Police Officer’s Idea Now a State Law

JACKSON, Tenn. (AP) — A Jackson police officer is being credited with helping change a state law that deals with stricter penalties for sex offenders.
Jackson police investigator Mark Headen says he became mad when he learned that a violent sex offender was again suspected of stalking more than a dozen women.
The Jackson Sun reports that Headen (http://bit.ly/Lyii2g ) proposed a state amendment to increase indecent exposure and stalking charges to Class E felonies punishable by up to six years in prison if the crime is committed by a registered sex offender.
Before Headen worked to change the law, anyone charged with indecent exposure would be charged with a Class B misdemeanor punishable with a maximum 30 days in jail, while a stalking charge was a Class A misdemeanor with a maximum sentence of 11 months and 29 days.

“I went to Capt. (Thom) Corley and said, ‘What do I gotta do to change the law?’ He said I need to write an amendment,” Headen said. “It wasn’t a big formulation or complicated law. I don’t have a law degree.
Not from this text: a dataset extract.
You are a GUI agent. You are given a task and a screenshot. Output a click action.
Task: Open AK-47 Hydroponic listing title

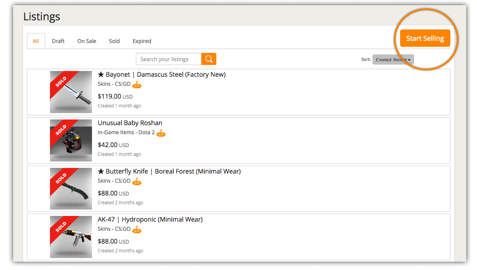point(150,219)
I wrote a sentence twice.”
State Sen. Lowe Finney, D-Jackson, says the new statute will go into effect July 1. Gov. Bill Haslam already signed the bill into law, he said.
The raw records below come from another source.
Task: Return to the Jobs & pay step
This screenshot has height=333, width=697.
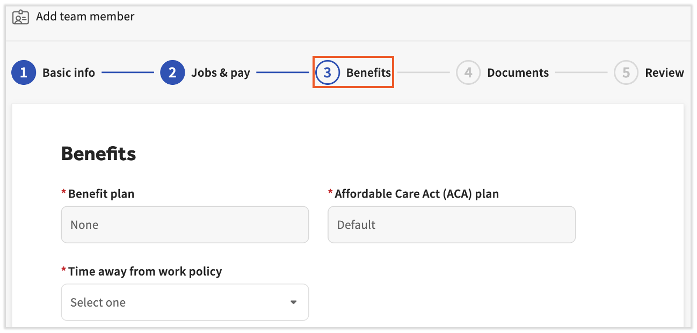Action: tap(221, 73)
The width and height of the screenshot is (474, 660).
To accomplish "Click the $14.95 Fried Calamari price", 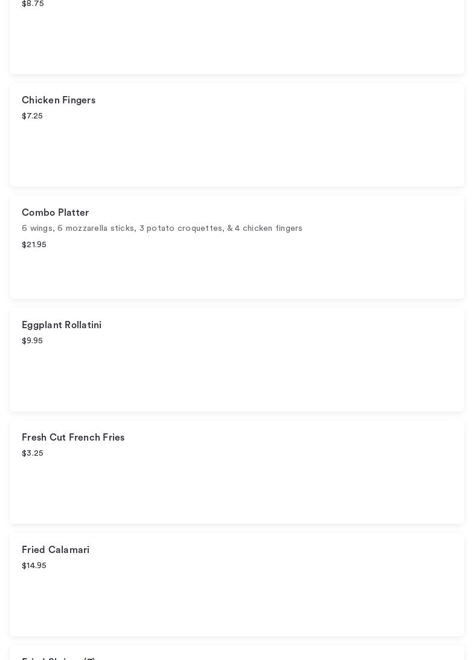I will click(x=34, y=566).
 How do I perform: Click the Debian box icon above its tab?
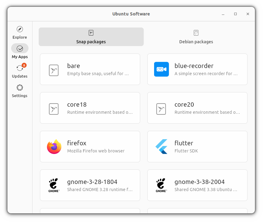coord(196,32)
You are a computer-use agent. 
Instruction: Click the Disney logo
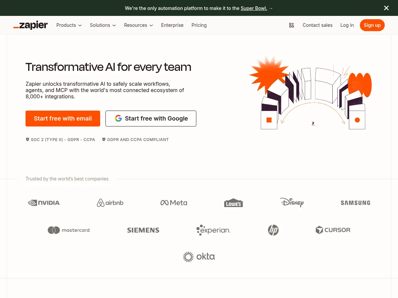292,203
Once he formulated the amendment, Headen took it to Corley and Jackson Police Chief Gill Kendrick, who both brought it to the Tennessee Association of Police Chiefs. The organization decided to fight to get the amendment passed.
Madison County Sheriff David Woolfork presented it to the Tennessee Sheriffs Association, who also agreed to support it.
“We met with Sen. Lowe Finney and he was all for it. It just kept moving on,” Headen said. “Sen. Finney did his magic up in Nashville.”
Finney and Rep. Joe Pitts took Headen’s bill and made it an amendment to the current sentencing law. Both legislators co-sponsored the bill.
Finney said the process of changing the law illustrated that legislators are heavily dependent upon the leaders of the local community to point them in the right direction.
“It’s a help to us when local law enforcement is able to write the language of the bill, and this was backed by the state chiefs of police, which was helpful,” Finney said.